### What the task requires
No pictures belong in the copy. Reproduce exactly the lines beginning at the line containing "Task: Click the binoculars Find icon" and continuing to the end of the entries below.

### Source data
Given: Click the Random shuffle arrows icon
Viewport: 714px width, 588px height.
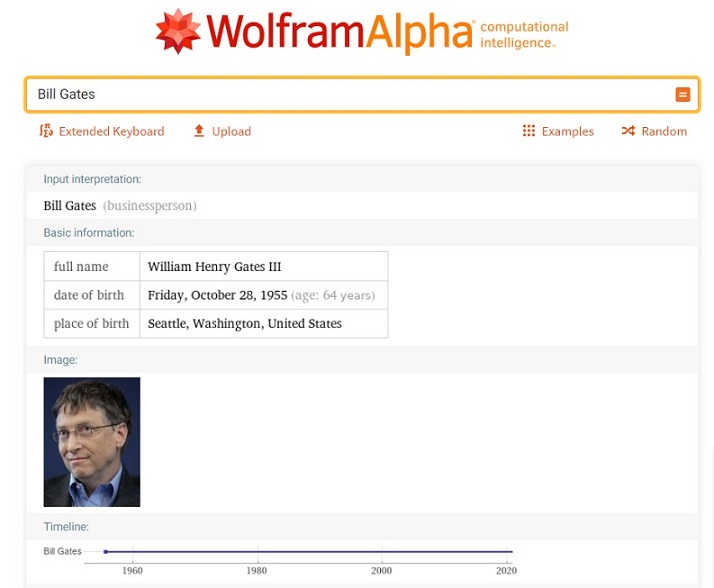Looking at the screenshot, I should click(x=628, y=131).
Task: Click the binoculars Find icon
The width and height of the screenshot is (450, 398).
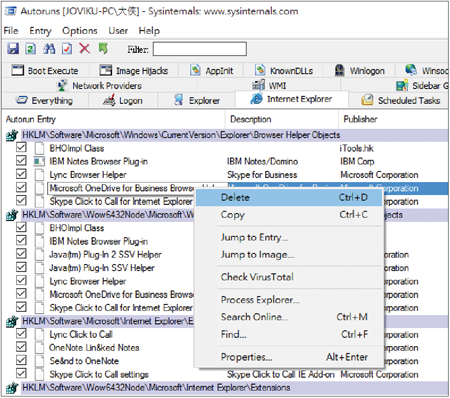Action: (x=49, y=49)
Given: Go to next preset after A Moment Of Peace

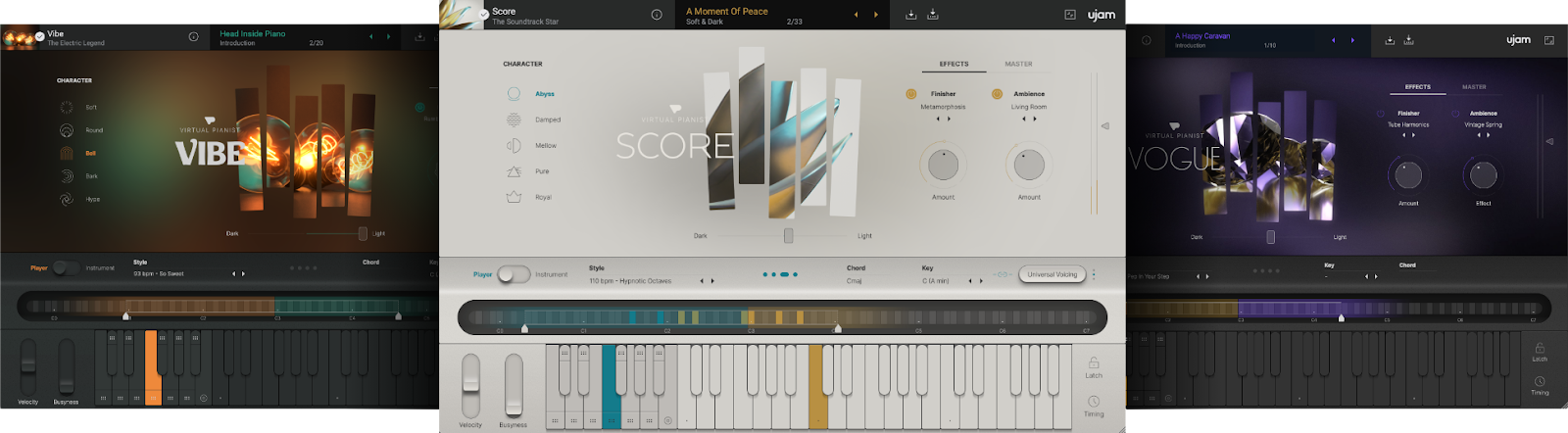Looking at the screenshot, I should 876,15.
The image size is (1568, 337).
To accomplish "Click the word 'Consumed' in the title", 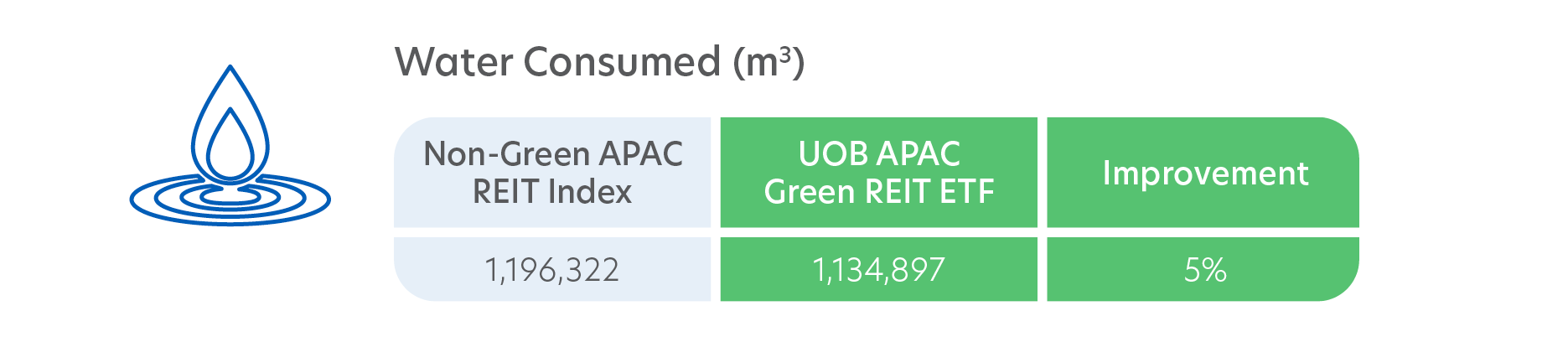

### Answer for the task
Task: Click the binoculars Find icon
The width and height of the screenshot is (450, 398).
Action: (x=49, y=49)
Given: Go to next preset after A Moment Of Peace

Looking at the screenshot, I should 876,15.
The image size is (1568, 337).
To accomplish "Click the word 'Consumed' in the title", 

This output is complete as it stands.